« Nous ne vieillirons pas ensemble » – Roman de Maurice Pialat

Lecture par Mathieu Amalric

« Puisqu'il faut fixer une date, un point de départ... c'est ce matin de mai 66, un samedi matin exactement, où j'ai accompagné Françoise à l'aéroport du Bourget. Elle partait pour Sotchi, en URSS, pour améliorer son russe et prendre des vacances. Françoise s'est mise au russe depuis que je la trompe. Elle a 41 ans depuis deux mois, j'en aurai autant au mois d'août. Nous sommes mariés depuis quinze ans, je la trompe depuis huit, et ça fait six ans que je couche avec Colette, que j'ai rencontrée un soir au Lido des Champs-Élysées. Colette va avoir vingt-cinq ans. »

Nous ne vieillirons pas ensemble est le troisième long métrage de Maurice Pialat, après L'Enfance nue et sa série pour la télévision française, La Maison des bois.
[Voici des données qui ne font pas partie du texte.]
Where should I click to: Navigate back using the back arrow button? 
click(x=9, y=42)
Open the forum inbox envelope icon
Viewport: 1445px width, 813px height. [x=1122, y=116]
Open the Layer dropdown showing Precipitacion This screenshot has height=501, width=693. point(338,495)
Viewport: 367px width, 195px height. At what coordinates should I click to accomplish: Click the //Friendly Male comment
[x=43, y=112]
Nous ne vieillirons pas ensemble sort en salles en mai 1972 et, à cette date, c'est son œuvre la plus autobiographique. C'est aussi le film de sa reconnaissance publique, une reconnaissance portée par la popularité des deux acteurs principaux : Jean Yanne et Marlène Jobert.

Fait rare, Maurice Pialat a écrit lui-même le scénario de Nous ne vieillirons pas ensemble, avec l'aide d'Arlette Langmann. Et c'est ce scénario entièrement écrit, dialogues compris, qu'il va filmer à l'automne 1971.
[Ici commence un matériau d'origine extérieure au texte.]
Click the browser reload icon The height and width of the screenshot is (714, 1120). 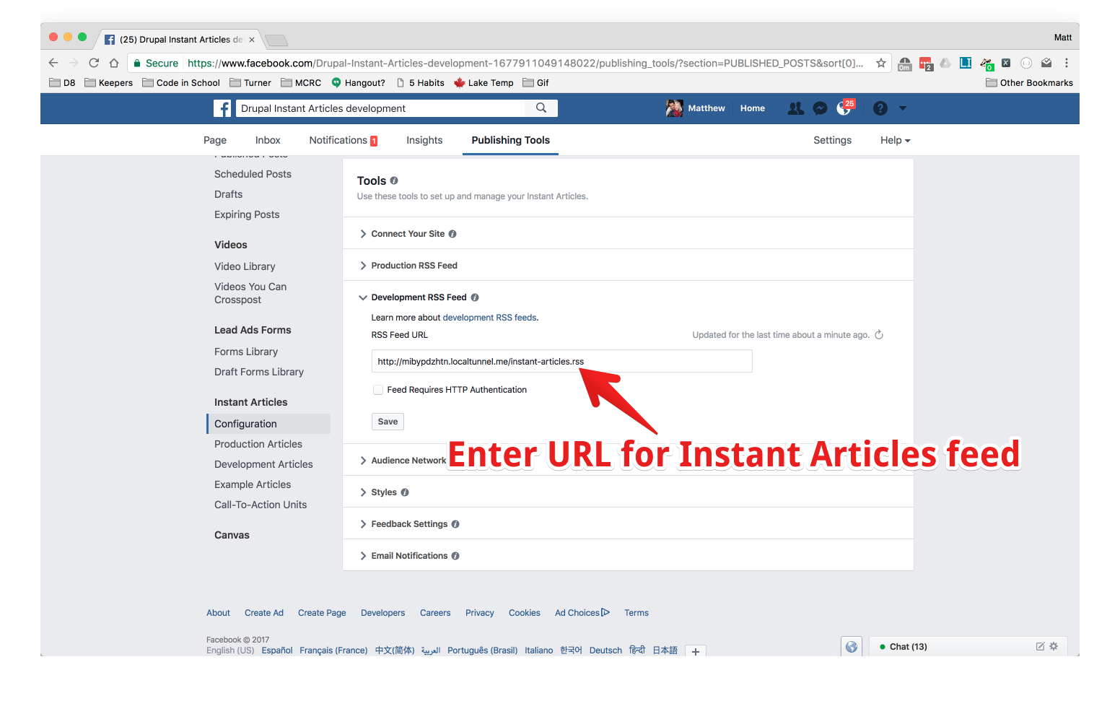coord(94,63)
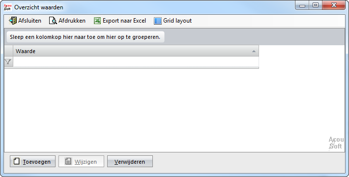Viewport: 349px width, 177px height.
Task: Select the Waarde column header
Action: pos(136,51)
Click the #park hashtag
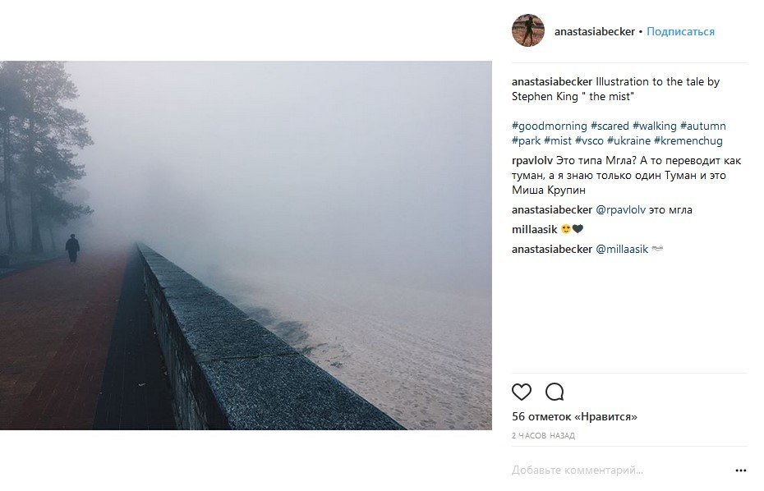This screenshot has width=764, height=491. pyautogui.click(x=526, y=141)
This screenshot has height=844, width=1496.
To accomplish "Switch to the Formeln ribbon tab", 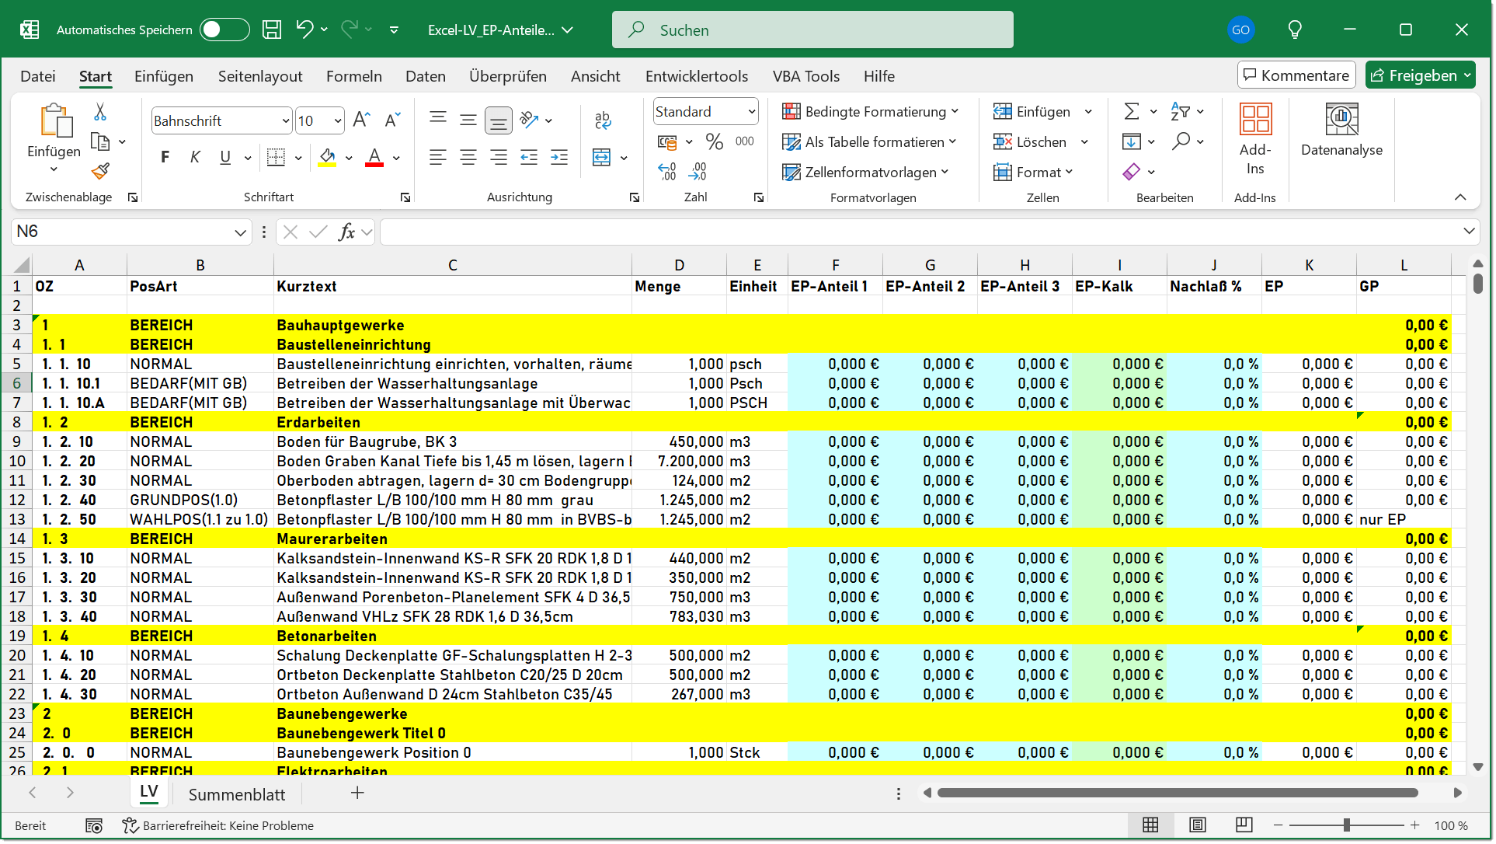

Avant cela, dès 1969, il écrit seul un récit intitulé Nous ne vieillirons pas ensemble, à partir de ses agendas où il avait noté les dates de ses rendez-vous avec « Colette ». Cette écriture romanesque servira celle du scénario.

De ce roman, Jacques Fieschi, scénariste et qui fut acteur pour Pialat dans À nos amours, a écrit :
« L'art de Pialat, celui de ses films, se retrouve dans l'écriture. C'est un art d'une puissante humanité parce que sans précaution, sans scrupule, sans effort pour rendre les personnages sympathiques. Et c'est cela même qui provoque chez le lecteur une compassion poignante. La langue est à la fois économe et triviale, créant un effet singulier, très original. On est dans la peau, le gros grain, "l'homme nu" disait Simenon. C'est un art brut, un art fauve et neuf. »

C'est donc cette chronique d'un désamour annoncée dès le titre, c'est ce récit édité et réédité aux éditions de l'Olivier en 2022, que vous allez entendre, grâce à Mathieu Amalric, acteur et cinéaste, que Sylvie Pialat et la Cinémathèque française remercient vivement d'avoir accepté de porter ce texte.

 


Mathieu Amalric est réalisateur (Mange ta soupe, Le Stade de Wimbledon, Tournée, La Chambre bleue, BarbaraSerre-moi fort...) et acteur en particulier dans les films d'Arnaud Desplechin et des frères Larrieu, mais aussi de Roman Polanski, Luc Moullet ou de Sophie Fillières. Il a tenu son tout premier rôle, à dix-neuf ans, dans Les Favoris de la Lune d'Otar Iosseliani.